Tipping. In the article "Are Christian/Religious Pcople Poor Tippers?" (hournol of A,piled Sockal Psychology, Vol. 43. Issue 5 . pp. 928-935), M. Lynn and B. Katz report that, for customers who receive bad service, the mean percentage tip is $8.56\%$of the bill with a standard deviation of $5.37\%$. Let $x$represent the percentage of the bill that a customer tips when he or she receives bad service.

a. What percentage of tips for bad service are at least 0 se?
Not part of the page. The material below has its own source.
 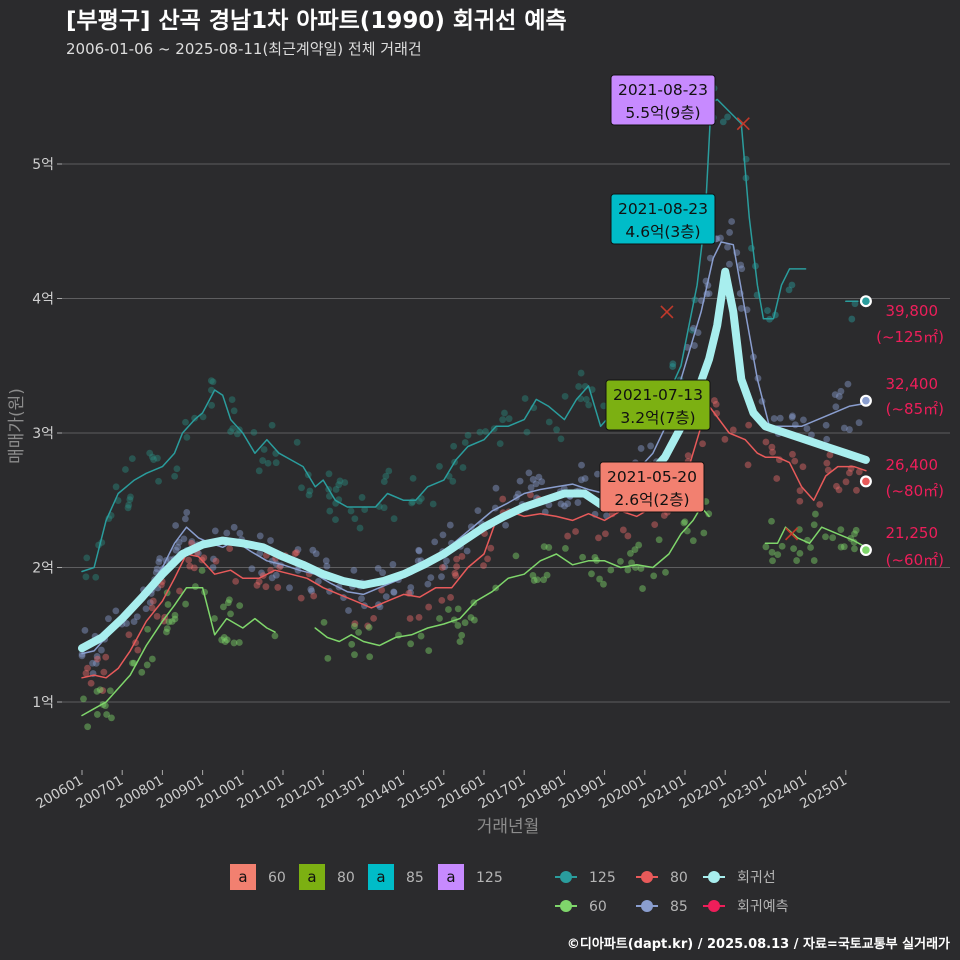 I want to click on end-point-inner, so click(x=866, y=400).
b. Assuming that $x$ is aprroximalely noemally distribuled, uve normalcurve areas to determine the approximate percentage of tips for bad service that are at least $0\%$

c. Based on your results from parts (a) and (b), do you think that the percentage of the bill that a customer tips when he or she receives bad service is appeexinately a normally distributed variable? Explain your answer.

To determine the fraction of bad service tips that are at least$0\%$

The bill's percentage tip to the unsatisfactory service The mean of $\left(x\right)$is$\mu =8.56\%$and the standard deviation is$\sigma =5.37\%$

Negative suggestions are not possible based on the facts provided. As a result, bad-service tips are always more than or equal to $0\%$. As a result, the probability of receiving a tip for poor service is at least $0\%$is $100\%$

To discover the percentage of tips for terrible service that are at least $0\%$ if $X$ is roughly followed by a normal distribution.

The random variable $x$'s $z$-score is calculated as follows:

$z=\frac{x-\mu }{\sigma }$

Calculate the $z$- scores:

localid="1651723581461" $$\begin{gathered} z=\frac{0-8.56}{5.37} \\ \approx -1.59 \end{gathered}$$

Using the normal probability table in Appendix A, calculate the corresponding probability:

$P(x>0)=P(z>-1.59)$

$=1-0.0559$

$=94.41\%$

To determine whether $x$follows a normal distribution roughly based on the results of parts (a) and (b) (b).

The percentages in parts (a) and (b) above should be equal to $100\%$, yet the outcomes of part (a) and (b) differ significantly (b). As a result, it is impossible to establish that $x$ follows a normal distribution.